Figure 14: SpaceShipTwo ignites its rocket motor seconds after release from its WhiteKnightTwo carrier aircraft July 11 from Spaceport America, New Mexico (image credit: SpaceNews/Jeff Foust)
Figure 14: SpaceShipTwo ignites its rocket motor seconds after release from its WhiteKnightTwo carrier aircraft July 11 from Spaceport America, New Mexico (image credit: SpaceNews/Jeff Foust)

- The SpaceShipTwo vehicle, named VSS Unity (Virgin Space Ship Unity), took off from Spaceport America in the southern New Mexican desert at 10:40 a.m. EDT, attached to its WhiteKnightTwo aircraft. Takeoff was delayed by 90 minutes because of weather overnight that slowed launch preparations. The vehicles flew to an altitude of about 13,700 meters before WhiteKnightTwo released Unity at 11:25 a.m. EDT.

- Unity then ignited its hybrid rocket motor for a burn lasting 60 seconds. The suborbital spaceplane flew to an altitude of 85.9 kilometers, then glided back to Earth, landing on the runway at the spaceport at 11:38 a.m. EDT to complete what the company called the “Unity 22” mission.

- The vehicle was piloted by Dave Mackay and Mike Masucci, who previously flew on the second SpaceShipTwo flight to space in February 2019. Mackay also piloted Unity on its previous flight from Spaceport America May 22.

- For the first time, Virgin Galactic flew four people in the vehicle’s cabin in addition to the two pilots. Beth Moses, chief astronaut instructor at the company who flew with Mackay and Masucci in 2019, served as the test director for cabin activities. Colin Bennett, lead operations engineer at Virgin Galactic, evaluated cabin equipment and procedures.

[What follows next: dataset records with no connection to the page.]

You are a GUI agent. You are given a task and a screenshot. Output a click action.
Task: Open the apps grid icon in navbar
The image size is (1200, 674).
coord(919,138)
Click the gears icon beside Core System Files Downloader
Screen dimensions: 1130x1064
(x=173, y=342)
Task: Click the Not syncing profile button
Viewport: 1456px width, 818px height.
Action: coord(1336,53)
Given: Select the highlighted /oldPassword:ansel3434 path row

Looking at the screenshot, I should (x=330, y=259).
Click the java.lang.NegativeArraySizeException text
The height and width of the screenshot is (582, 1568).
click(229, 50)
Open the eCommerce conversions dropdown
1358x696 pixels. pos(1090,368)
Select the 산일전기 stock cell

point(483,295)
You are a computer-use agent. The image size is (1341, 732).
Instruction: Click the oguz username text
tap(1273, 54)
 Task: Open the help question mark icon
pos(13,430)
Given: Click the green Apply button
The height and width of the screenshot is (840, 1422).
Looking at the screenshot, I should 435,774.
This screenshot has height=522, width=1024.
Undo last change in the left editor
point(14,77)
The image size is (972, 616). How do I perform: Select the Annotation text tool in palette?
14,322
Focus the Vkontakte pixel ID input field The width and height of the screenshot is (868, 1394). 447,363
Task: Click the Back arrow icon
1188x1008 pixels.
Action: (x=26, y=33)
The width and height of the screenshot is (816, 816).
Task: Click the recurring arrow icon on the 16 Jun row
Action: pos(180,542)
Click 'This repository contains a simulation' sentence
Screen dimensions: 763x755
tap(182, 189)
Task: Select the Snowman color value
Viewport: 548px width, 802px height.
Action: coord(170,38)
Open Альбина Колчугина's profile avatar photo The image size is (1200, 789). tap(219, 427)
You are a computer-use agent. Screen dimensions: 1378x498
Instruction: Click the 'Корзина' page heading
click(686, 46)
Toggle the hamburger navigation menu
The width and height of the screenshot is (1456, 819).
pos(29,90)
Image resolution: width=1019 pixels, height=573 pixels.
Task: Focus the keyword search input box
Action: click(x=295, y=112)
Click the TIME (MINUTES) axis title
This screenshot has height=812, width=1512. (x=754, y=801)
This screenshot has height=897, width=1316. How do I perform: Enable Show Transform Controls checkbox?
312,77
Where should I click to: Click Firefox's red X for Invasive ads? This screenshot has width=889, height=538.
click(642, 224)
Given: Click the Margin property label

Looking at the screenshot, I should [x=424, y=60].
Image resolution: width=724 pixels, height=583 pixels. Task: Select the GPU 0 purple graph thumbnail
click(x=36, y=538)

Sirisha Bandla, vice president of government affairs and research operations at Virgin Galactic, evaluated the ability to do human-tended research by performing a plant experiment from the University of Florida arranged through NASA’s Flight Opportunities program.

- However, the person on the flight that attracted the most attention was Virgin Galactic founder Richard Branson, dubbed “Astronaut 001” by the company in promotional materials. Virgin Galactic’s previous plans were to fly Branson on the next SpaceShipTwo flight in the vehicle’s test program. However, the company announced July 1 that Branson would be part of this crew to “evaluate the private astronaut experience” that the company will offer to future customers.

- “As part of a remarkable crew of mission specialists, I’m honored to help validate the journey our future astronauts will undertake and ensure we deliver the unique customer experience people expect from Virgin,” Branson said in the July 1 announcement of his flight.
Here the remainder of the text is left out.